I was used to Scilab for small experiments involving linear algebra. I also like some of Scilab choices in algorithms: for example it provides PCHIM monotonic spline algorithm, and uses Cody for the cumulative normal distribution.
Matlab like software is particularly well suited to express PDE solvers in a relatively concise manner. To illustrate some of my experiments, I started to write a Scilab script for the Arbitrage Free SABR problem. It worked nicely and is a bit nicer to read than my equivalent Scala program. But I was a bit surprised by the low performance.

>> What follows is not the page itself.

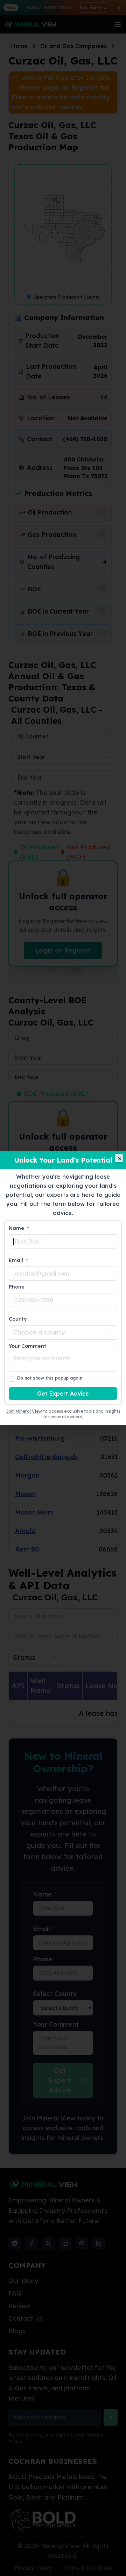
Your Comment (27, 1346)
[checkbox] (11, 1379)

Then I heard about Octave, which is even closer to Matlab syntax than Scilab and started wondering if it was better or faster. Here are my results for 1000 points and 10 time-steps:
Scilab 4.3s
Octave 4.1s
I then added the keyword sparse when I build the tridiagonal matrix and end up with:
Scilab 0.04s
Octave 0.02s
Scala 0.034s (first run)
Scala 0.004s (once Hotpot has kicked in)
So Octave looks a bit better than Scilab in terms of performance. However I could not figure out from the documentation what algorithm was used for the cumulative normal distribution and if there was a monotonic spline interpolation in Octave.
In general I find it impressive that Octave is faster than the first run of Scala or Java, and impressive as well that the Hotspot makes gain of x10.